The storyline pretends to focus on the preparation of CR's writing On the Origin. I'd known that, of course, not from just being a Darwin addict but also from reading the reviews in the New Yorker, Time and New York Review of Books. Visually, the film is delightful with splendid costuming and recapturing visual scenes of those times. The story largely unfolds in at the Darwin house in Down with some spot flashbacks. The supporting cast is likewise superb with Jeremy Northam as the local Vicar, Innes, Toby Jones as Huxley and Ben Cumberbatch as Hooker. So, I walked in and prepared to be delighted.

However, what unfolds is a hodge-podge of romantic speculation surrounding the death of Annie Darwin, which portrays her as a ghostly manifestation of CR's alter Ego, drawn out on a canvas of his misgivings about promulgating his ideas on natural selection. There is some excellent repartee presented on the gentle but firm coaxing by Hooker and aggressive and feisty prodding by Huxley, but behind it, you the portrayed ideological misgivings of Emma who is presented as much more fundamentalist in her views than the recorded biographies of the Darwins afford.

The Wedgewoods and Darwins were hardly that docternaire. Indeed, they were Unitarians, Whigs and outspoken abolitionists. Old Joshua Wedgewood and Erasmus Darwin, CR and Emma's common grandfathers, were active supporters of the abolitionist, William Wilberforce, Soapy Sam's father. So, for the serious Darwin history buff, there's a rub.

However, what follows is a presentation as CR as kind of schizophrenic John Nash who pursues his ghostly alter ego manifestation, his dead daughter, Annie, into a final confrontation with his own grief.

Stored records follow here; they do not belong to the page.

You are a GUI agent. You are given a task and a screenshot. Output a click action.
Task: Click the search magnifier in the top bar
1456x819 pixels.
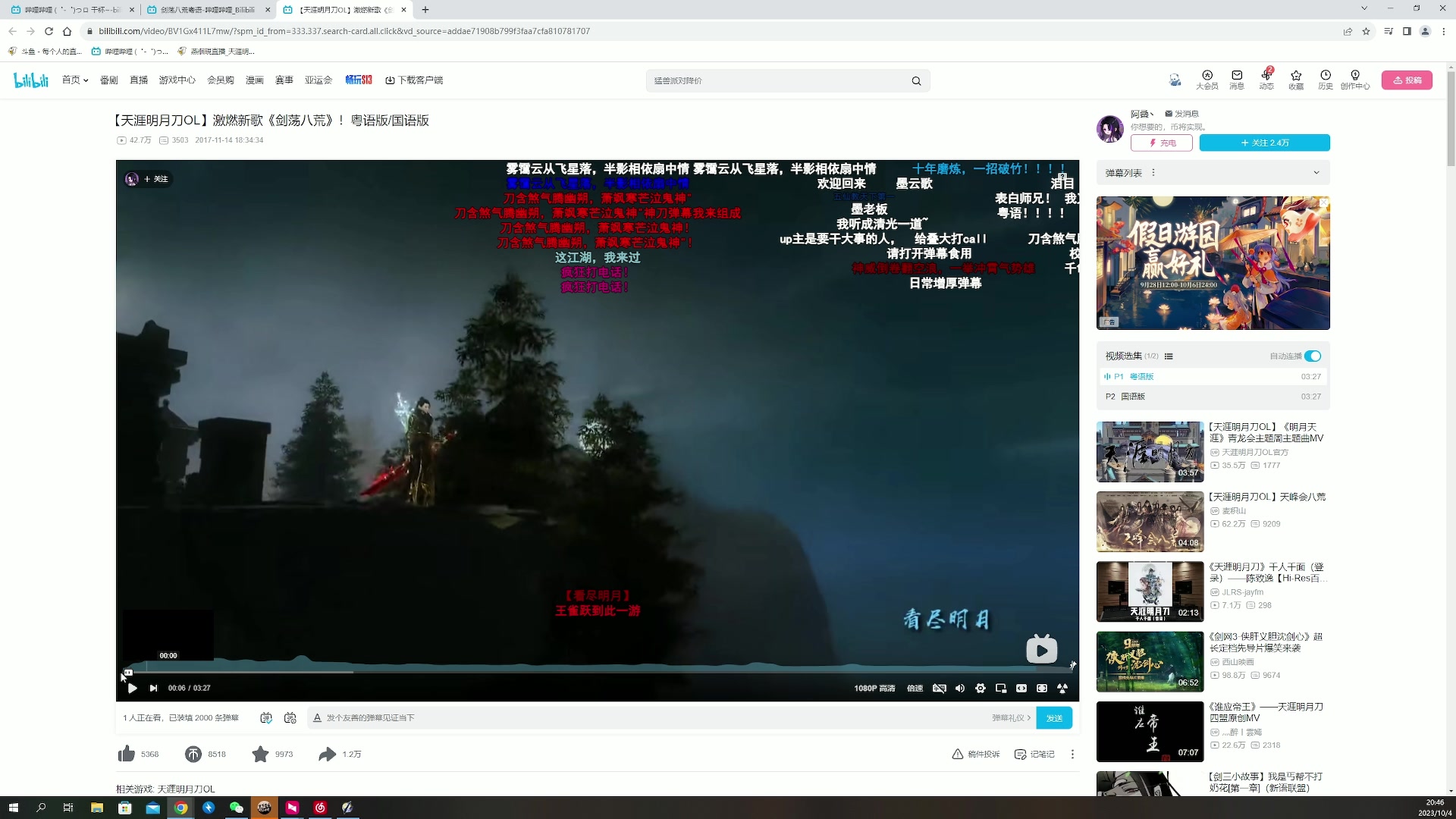point(916,80)
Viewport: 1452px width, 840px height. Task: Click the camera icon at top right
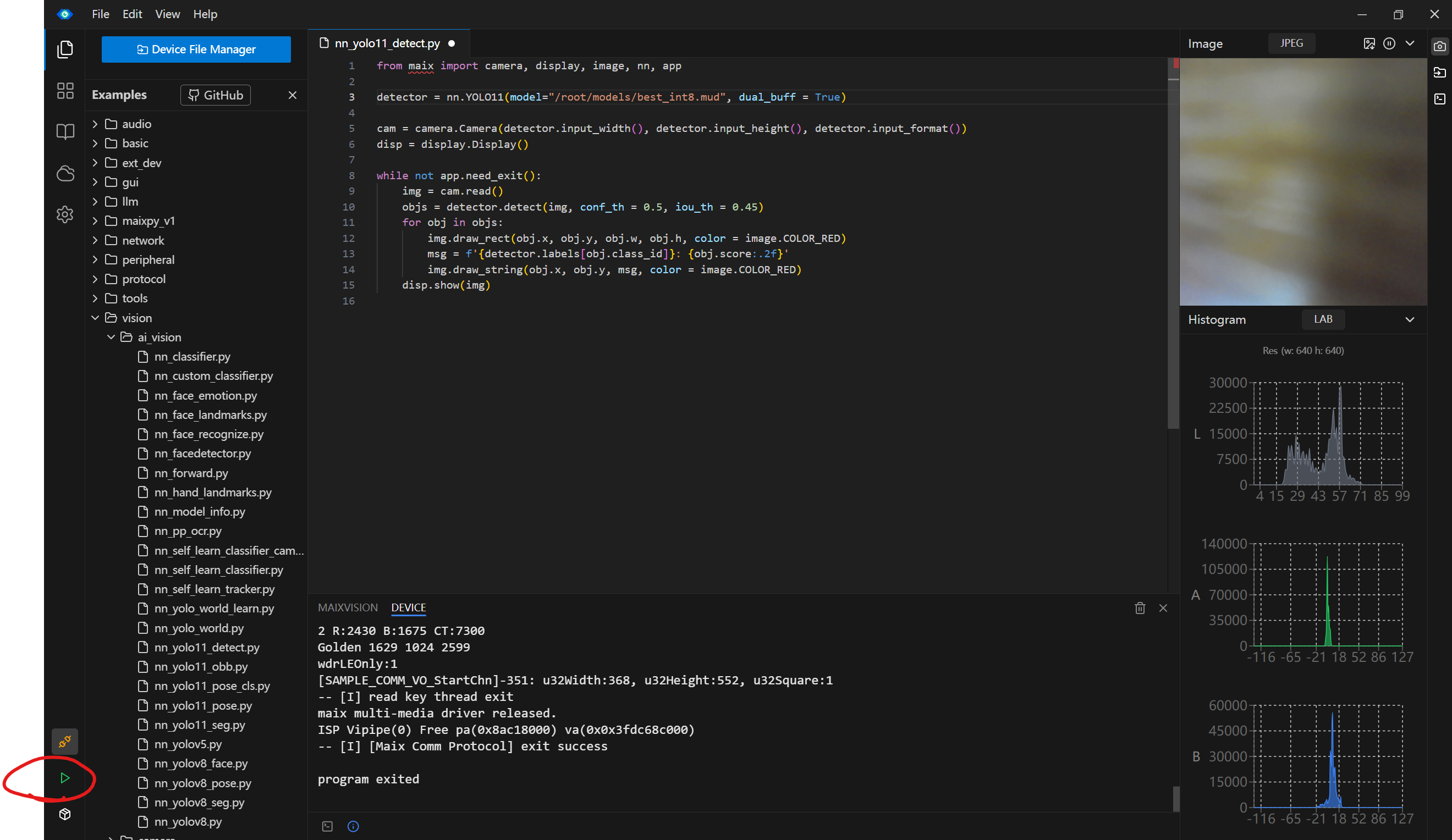pyautogui.click(x=1439, y=46)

OK. We're not seeing documentary, I remind myself, we're seeing fictional biopic. So, we can let that part go. However, the scene where CR gives his ms of the On the Origin, to Emma and then the discretion to read or burn, stretches the point out proportion in my view.

Other points: little is made by CR's receiving Wallace's letter and paper on Natural Selection. Bettany's CR merely gives a somewhat cynical grin, dismissing this startling news with a "Gosh. I didn't need this ..." attitude. Lyell, alas, is completely written out of the script to give the Rev. Innes more screen time to press the point of a religious conflict that, according to received wisdom and well documented historical evidence, CR had long resolved in his own mind.

So, all and all: As an anthropologist and live-long Darwin scholar and fan, I'd give Creation a B- on the academic side based on what I perceive as a distortion of the relevant facts and evidence but certainly an A- on the quality of BBC historical drama. There's no doubt in the any of the biographers' works on CR that he and Emma were devastated by Annie's death by either typhus or diphtheria. However, to present the life and conflict of a man dedicated to the scientific method within a mystical light and framework, I found to be most discomforting.